Mettere la propria casa in affitto oggi sembra un terno al lotto. Con l’aumento della domanda e i canoni alle stelle, il rischio non è solo quello di lasciare l’appartamento vuoto, ma di aprirlo alla persona sbagliata. Esiste una “categoria” di professionisti dell’insolvenza che ha trasformato l’affitto in una sorta di “scrocco legalizzato”, basato su una strategia collaudata che spesso resta impunita.
Oggi, purtroppo, non esistono delle leggi a favore di chi affitta casa, anzi, in alcune situazioni tendono a tutelare l’inquilino, seppur risulti essere moroso. È il caso di chi, ad esempio, a figli minori in quella casa, se ci sono persone vulnerabili, come anziani over 65, disabili gravi, malati terminali, o anche nel caso in cui il contratto di locazione non è regolarmente registrato.
Insomma, oggi cercare di avere una piccola rendita fittando un appartamento di proprietà sembra essere un ver e proprio terno a lotto. Di fronte non si sa mai chi può capitare e in alcuni casi l’apparenza può anche trarre in inganno. Tuttavia, esistono delle piccole avvisaglie che possono far drizzare le antenne e capire che si è in procinto di mettersi in casa un inquilino che sicuramente sarò moroso. Ecco che quindi, è importante riconoscere questi segnali e bloccare subito la trattativa.
Dietro un inquilino apparentemente perfetto può nascondersi un piano ben orchestrato. La prima arma è la referenza fasulla. Spesso vengono forniti contatti di precedenti proprietari che, in realtà, sono amici o complici pronti a lodare la puntualità dei pagamenti.

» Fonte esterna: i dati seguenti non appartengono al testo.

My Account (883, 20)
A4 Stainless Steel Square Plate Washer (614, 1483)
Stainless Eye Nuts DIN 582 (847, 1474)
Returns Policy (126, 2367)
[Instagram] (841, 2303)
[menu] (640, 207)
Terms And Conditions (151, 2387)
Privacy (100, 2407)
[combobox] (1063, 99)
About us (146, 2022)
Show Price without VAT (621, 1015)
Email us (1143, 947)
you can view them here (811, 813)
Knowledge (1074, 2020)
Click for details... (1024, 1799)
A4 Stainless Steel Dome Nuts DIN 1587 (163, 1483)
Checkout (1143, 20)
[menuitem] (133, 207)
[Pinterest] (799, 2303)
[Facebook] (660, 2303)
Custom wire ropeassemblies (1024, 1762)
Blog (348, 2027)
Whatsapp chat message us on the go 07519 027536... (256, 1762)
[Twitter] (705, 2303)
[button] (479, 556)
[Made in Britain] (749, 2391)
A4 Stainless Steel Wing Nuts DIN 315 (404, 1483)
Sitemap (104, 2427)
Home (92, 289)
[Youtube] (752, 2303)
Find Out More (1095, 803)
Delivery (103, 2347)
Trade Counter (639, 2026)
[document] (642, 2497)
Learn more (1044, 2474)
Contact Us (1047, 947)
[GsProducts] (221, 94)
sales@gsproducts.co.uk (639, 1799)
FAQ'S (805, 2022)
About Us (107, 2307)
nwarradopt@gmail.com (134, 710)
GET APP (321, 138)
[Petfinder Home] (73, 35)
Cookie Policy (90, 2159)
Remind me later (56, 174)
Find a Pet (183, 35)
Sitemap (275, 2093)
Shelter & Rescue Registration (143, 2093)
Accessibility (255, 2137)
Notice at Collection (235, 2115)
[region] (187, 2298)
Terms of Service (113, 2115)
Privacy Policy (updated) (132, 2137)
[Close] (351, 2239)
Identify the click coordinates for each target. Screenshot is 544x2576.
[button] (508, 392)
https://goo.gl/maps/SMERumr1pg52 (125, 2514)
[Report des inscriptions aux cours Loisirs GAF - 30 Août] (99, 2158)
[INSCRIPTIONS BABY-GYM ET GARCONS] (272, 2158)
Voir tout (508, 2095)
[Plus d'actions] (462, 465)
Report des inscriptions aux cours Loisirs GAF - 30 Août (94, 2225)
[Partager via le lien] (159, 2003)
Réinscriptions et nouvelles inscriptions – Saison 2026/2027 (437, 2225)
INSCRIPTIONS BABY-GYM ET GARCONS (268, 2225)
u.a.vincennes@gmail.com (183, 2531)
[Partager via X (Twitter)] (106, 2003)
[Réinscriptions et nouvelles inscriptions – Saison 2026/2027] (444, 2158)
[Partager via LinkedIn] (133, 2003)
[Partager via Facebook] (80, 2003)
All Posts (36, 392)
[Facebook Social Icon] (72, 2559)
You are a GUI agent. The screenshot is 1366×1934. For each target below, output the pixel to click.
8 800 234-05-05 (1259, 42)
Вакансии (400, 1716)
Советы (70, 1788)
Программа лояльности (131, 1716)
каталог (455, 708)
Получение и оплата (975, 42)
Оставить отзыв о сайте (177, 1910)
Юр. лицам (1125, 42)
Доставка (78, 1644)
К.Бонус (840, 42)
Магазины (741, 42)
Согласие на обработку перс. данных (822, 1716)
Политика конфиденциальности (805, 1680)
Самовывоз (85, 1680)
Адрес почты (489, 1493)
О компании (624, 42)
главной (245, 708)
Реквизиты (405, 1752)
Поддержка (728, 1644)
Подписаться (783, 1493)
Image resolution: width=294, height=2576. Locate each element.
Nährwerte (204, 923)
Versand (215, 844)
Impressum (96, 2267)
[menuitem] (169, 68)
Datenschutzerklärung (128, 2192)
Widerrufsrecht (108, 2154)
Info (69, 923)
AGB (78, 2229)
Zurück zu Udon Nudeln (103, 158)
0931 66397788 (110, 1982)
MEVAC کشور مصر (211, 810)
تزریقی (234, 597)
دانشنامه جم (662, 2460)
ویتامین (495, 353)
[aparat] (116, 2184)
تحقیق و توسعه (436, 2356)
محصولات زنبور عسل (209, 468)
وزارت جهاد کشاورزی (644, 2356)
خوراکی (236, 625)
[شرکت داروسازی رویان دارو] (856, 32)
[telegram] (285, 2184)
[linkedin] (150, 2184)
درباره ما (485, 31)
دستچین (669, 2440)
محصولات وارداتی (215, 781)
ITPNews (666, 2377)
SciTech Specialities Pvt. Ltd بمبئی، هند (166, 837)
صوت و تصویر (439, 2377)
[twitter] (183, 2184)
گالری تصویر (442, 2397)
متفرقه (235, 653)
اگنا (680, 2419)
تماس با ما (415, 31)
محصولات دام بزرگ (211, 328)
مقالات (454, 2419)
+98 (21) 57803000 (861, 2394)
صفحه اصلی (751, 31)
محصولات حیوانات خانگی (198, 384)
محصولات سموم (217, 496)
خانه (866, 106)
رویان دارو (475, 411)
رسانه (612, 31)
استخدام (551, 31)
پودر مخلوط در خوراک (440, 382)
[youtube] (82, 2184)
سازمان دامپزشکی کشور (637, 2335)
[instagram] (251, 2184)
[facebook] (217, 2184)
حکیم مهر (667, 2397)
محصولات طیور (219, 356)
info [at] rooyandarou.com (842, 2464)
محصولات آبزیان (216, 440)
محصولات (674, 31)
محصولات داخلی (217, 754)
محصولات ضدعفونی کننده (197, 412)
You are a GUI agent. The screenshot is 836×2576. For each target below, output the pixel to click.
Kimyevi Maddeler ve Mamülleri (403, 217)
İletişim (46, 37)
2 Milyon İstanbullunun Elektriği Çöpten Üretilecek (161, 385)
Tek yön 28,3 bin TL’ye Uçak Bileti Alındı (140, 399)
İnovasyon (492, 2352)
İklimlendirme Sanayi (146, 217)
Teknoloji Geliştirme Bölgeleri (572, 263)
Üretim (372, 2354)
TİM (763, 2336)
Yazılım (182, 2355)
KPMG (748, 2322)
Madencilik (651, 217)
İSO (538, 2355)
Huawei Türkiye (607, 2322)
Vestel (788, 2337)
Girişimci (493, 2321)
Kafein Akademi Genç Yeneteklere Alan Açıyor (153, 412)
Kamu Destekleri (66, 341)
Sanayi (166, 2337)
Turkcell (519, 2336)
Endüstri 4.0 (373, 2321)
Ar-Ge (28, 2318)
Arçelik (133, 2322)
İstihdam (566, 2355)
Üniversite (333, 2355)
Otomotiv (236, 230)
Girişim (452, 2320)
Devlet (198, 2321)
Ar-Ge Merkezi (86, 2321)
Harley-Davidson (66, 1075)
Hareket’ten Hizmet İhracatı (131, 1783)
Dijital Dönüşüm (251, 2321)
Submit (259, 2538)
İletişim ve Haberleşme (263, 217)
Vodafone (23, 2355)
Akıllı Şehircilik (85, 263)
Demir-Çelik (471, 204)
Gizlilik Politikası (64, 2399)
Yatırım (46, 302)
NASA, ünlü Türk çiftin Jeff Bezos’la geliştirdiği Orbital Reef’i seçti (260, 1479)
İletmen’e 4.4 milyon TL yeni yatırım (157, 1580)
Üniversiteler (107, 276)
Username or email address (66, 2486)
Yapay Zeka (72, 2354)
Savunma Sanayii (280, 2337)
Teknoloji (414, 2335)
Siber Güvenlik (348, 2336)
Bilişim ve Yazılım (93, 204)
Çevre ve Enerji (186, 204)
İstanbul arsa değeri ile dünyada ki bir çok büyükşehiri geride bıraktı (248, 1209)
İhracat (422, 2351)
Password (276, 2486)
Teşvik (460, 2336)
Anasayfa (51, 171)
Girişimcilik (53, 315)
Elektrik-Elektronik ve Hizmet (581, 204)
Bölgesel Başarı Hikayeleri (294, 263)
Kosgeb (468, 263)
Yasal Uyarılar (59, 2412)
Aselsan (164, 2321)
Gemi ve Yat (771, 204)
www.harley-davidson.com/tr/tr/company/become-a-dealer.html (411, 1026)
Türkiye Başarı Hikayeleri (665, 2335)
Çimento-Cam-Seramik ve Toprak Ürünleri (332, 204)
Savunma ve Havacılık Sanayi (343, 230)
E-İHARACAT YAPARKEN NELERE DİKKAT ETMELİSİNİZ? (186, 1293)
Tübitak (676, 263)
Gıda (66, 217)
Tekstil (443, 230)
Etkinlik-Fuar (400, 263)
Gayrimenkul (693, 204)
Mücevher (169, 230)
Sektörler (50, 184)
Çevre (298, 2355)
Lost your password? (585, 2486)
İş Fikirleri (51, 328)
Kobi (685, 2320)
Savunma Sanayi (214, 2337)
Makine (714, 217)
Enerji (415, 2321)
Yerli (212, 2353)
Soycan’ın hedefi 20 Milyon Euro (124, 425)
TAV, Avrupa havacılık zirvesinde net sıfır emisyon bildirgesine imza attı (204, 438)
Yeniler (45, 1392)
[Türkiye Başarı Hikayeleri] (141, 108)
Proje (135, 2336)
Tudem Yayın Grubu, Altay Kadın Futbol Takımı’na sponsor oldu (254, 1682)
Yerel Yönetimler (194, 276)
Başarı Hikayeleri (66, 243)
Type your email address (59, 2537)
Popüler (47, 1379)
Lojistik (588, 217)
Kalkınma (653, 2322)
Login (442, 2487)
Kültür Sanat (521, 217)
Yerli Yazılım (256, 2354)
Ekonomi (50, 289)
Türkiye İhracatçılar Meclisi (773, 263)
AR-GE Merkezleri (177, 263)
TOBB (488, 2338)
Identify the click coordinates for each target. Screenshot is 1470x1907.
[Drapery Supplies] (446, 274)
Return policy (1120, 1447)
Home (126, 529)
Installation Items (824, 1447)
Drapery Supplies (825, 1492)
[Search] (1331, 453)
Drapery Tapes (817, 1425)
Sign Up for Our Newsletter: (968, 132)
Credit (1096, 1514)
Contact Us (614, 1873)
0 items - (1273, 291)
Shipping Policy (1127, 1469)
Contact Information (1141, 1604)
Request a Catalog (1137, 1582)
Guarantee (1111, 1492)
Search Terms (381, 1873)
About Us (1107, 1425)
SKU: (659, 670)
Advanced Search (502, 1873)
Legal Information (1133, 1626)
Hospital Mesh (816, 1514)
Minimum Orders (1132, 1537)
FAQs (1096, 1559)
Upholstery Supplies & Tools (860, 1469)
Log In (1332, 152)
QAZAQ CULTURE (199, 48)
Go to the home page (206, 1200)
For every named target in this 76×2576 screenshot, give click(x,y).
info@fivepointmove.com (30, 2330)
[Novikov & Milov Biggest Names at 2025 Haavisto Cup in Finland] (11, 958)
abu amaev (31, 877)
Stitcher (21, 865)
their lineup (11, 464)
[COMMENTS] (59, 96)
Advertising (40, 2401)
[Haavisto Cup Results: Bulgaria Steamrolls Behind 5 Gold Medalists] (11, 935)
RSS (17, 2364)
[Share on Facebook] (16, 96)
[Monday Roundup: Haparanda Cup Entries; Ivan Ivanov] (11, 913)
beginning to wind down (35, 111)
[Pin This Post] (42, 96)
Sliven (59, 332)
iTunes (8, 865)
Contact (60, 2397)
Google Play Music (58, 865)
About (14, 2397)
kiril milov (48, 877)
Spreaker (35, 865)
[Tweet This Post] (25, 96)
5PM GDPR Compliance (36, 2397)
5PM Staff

Un altro aspetto molto importante da valutare sono le buste paga fai da te, che purtroppo oggi, anche grazie all’intelligenza artificiale, sono piuttosto facili da realizzare. Proprio per questo, è sempre meglio non attenersi solo a quello che c’è scritto, ma è sempre opportuno fare le dovute verifiche, magari chiamando la ditta che sarebbe la fornitrice della busta paga.
Infine, se malauguratamente dovessero riuscire ad avere il contratto, ben presto inizieranno a saltare le rate mensili del fitto accampando le più assurde scuse, come un licenziamento improvviso, una malattia prolungata o problemi di vario genere che servono per far guadagnare mesi gratis.
Ecco che quindi, per evitare fregature e trovarsi in casa persona che non pagano, prima di sottoscrivere qualsiasi tipi di contratto, è sempre meglio informarsi il più possibile e avere la certezza che i documenti presentati siano reali.